Fibromyalgia and Hypothyroidism: Diagnosis
Hypothyroidism can be diagnosed through laboratory studies that measure blood levels of thyroid hormones. If these levels are normal, hypothyroidism can be ruled out and symptoms attributed to fibromyalgia. If these levels are abnormal, then an individual may suffer only from hypothyroidism or may suffer from both fibromyalgia and hypothyroidism.
The only means of making the diagnosis of fibromyalgia in a patient with hypothyroidism is to treat the hypothyroidism. If all symptoms disappear, then the patient does not have fibromyalgia. If symptoms remain after adequate treatment, then the additional diagnosis of fibromyalgia can be made. For these patients, the wait for a final diagnosis can be quite long as it can take up to three months for the symptoms of hypothyroidism to completely resolve. At that point, treatment for fibromyalgia can begin if the disease exists, which means the patient had to wait an additional three months for treatment.

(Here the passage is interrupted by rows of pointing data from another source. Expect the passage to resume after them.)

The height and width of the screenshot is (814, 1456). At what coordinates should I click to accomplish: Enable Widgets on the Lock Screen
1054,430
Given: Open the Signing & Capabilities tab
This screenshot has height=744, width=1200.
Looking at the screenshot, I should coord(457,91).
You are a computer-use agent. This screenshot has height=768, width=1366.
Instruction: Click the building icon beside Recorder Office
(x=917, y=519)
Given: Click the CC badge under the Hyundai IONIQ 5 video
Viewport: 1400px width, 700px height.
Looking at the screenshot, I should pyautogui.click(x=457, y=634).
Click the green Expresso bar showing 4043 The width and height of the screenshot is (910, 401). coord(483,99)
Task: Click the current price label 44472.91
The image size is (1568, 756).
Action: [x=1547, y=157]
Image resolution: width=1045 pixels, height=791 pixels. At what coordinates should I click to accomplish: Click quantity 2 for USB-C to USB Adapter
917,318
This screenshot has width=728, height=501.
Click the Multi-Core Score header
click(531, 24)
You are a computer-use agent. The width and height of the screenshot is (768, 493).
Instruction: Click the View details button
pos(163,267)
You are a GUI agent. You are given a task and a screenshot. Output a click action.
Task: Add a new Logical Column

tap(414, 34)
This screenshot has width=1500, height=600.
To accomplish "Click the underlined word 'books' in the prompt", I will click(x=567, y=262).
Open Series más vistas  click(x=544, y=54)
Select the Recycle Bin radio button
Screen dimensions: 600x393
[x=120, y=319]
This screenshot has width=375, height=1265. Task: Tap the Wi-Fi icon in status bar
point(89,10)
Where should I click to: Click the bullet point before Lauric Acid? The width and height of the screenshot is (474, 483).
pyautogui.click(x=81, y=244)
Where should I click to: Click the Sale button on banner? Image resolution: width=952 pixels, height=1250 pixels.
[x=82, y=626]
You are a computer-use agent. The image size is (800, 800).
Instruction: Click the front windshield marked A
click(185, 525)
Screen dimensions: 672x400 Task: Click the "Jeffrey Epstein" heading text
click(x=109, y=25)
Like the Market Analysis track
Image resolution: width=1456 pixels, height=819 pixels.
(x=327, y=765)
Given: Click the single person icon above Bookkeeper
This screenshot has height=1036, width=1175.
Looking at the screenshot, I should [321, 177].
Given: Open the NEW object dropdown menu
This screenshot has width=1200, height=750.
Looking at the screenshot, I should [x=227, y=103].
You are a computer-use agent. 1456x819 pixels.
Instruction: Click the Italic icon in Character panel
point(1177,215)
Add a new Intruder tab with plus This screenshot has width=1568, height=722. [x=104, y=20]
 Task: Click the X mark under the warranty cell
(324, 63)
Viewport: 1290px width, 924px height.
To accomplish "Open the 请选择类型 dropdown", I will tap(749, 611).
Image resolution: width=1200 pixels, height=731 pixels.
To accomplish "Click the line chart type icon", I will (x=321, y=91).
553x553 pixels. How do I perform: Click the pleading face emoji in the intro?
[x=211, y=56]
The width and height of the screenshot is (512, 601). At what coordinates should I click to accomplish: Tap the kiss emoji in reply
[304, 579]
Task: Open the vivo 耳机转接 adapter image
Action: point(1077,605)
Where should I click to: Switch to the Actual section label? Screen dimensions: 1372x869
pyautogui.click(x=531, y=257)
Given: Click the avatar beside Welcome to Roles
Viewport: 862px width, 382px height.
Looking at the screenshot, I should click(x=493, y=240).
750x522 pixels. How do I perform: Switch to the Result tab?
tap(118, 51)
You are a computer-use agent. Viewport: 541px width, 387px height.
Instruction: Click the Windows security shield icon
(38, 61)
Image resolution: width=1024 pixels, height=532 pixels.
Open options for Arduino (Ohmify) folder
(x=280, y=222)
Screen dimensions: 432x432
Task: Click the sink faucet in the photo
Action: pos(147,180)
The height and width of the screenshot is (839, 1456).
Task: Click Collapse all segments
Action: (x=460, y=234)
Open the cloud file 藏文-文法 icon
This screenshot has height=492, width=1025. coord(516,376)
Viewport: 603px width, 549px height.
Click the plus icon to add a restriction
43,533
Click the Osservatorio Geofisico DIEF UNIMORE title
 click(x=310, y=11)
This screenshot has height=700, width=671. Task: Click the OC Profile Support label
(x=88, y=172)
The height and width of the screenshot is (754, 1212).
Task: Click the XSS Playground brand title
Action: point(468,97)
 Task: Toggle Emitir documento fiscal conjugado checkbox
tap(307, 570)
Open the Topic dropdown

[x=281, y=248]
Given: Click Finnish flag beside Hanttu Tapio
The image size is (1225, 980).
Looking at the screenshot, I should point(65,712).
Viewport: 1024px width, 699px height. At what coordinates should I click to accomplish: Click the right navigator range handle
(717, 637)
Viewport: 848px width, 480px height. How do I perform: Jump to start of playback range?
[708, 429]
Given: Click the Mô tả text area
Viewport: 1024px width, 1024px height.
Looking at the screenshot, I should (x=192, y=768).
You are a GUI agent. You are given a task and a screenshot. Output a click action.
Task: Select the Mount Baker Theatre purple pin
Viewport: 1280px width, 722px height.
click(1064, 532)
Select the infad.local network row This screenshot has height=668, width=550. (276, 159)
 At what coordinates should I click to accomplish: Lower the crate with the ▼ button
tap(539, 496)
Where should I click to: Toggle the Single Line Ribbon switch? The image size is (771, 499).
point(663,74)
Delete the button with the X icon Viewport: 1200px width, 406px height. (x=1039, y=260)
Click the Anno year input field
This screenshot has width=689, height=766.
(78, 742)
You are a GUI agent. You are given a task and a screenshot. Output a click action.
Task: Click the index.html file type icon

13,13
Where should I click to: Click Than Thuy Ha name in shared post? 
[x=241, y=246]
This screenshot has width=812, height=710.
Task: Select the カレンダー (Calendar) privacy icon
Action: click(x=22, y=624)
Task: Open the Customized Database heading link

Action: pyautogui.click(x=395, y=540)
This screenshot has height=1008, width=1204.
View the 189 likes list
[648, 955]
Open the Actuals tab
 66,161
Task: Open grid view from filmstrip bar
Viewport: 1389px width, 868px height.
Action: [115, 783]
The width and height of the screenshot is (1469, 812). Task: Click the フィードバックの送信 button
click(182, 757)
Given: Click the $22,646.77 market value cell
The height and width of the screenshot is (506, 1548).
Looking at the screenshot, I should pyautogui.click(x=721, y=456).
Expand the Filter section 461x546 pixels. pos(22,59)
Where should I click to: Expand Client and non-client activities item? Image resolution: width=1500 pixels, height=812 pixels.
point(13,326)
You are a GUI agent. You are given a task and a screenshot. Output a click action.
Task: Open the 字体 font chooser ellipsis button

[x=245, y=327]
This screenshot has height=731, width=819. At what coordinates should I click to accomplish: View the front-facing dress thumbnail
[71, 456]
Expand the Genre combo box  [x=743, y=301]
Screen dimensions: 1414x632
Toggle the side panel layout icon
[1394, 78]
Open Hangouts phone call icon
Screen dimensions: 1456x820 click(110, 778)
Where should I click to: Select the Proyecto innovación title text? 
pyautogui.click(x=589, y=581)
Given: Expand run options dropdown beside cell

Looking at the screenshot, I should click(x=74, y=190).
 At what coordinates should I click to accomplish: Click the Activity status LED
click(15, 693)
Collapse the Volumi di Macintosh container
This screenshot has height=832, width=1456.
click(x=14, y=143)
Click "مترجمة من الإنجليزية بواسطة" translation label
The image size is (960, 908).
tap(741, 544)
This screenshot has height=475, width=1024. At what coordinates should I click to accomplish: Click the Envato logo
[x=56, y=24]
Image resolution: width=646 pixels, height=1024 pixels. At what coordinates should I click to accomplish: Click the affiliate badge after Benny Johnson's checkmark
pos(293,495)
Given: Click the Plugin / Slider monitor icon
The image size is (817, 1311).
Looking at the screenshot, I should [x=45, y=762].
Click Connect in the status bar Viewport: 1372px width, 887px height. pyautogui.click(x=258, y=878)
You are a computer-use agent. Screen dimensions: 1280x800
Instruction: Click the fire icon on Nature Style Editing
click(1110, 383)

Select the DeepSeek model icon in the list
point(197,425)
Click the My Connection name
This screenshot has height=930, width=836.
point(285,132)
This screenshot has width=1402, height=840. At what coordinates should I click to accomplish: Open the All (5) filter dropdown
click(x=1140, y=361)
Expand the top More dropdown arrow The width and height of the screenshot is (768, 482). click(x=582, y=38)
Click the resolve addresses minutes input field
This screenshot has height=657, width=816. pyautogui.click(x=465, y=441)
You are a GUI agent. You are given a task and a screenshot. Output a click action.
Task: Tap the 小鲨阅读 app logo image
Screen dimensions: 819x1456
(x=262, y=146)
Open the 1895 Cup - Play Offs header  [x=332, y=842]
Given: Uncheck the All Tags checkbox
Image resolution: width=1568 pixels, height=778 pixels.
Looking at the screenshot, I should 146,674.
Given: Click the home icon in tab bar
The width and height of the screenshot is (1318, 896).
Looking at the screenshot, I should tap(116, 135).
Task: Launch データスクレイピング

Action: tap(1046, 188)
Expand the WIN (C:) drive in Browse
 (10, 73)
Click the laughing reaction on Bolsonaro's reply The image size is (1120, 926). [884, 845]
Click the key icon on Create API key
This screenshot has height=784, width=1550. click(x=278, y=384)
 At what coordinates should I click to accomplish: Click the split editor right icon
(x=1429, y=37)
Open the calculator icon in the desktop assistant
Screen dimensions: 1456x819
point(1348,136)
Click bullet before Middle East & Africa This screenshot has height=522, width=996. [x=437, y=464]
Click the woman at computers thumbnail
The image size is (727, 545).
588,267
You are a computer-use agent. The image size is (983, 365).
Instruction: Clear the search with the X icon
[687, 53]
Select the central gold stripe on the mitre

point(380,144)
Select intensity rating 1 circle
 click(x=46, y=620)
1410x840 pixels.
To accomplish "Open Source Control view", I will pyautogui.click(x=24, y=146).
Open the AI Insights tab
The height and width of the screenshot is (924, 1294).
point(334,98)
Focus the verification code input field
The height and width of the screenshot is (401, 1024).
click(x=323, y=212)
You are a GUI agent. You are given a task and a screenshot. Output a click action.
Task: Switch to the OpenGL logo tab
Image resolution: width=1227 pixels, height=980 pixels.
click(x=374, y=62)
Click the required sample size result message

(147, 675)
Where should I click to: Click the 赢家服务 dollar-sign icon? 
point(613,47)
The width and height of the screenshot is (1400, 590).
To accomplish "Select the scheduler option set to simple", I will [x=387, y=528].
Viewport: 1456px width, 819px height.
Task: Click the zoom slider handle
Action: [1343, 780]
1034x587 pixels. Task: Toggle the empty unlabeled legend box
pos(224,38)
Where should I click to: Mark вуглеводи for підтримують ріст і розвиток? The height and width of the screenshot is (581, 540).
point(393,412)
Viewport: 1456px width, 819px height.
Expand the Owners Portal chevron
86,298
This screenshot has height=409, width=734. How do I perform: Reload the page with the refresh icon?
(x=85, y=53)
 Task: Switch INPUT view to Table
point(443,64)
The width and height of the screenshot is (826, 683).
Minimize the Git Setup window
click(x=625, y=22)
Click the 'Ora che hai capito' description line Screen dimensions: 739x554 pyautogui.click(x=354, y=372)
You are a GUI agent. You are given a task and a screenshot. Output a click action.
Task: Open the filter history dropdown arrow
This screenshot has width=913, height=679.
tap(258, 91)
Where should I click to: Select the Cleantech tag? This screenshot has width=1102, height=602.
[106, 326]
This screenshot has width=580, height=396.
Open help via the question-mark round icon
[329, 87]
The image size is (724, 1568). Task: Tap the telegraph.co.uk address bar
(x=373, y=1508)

Fibromyalgia and Hypothyroidism: Treatment
The treatments for fibromyalgia and hypothyroidism are different, but treating hypothyroidism can reduce the symptoms of fibromyalgia in patient suffering from both disorders. Hypothyroidism is treated with thyroid hormone taken by pill or my injection. Treatment is highly effective and completely reverses the symptoms of the disease.
In patients with fibromyalgia, treating hypothyroidism can often have tremendous impact on symptoms. In particular, fatigue and muscle aches are very responsive to treatment of concomitant hypothyroidism. When the fatigue lifts, patients often feel motivated to engage in other activities, which additionally reduce the symptoms of fibromyalgia.
Fibromyalgia is strongly linked with hypothyroidism. The two conditions are indistinguishable from one another on the basis of symptoms alone. There is currently research under way to determine if fibromyalgia and hypothyroidism share a similar cause.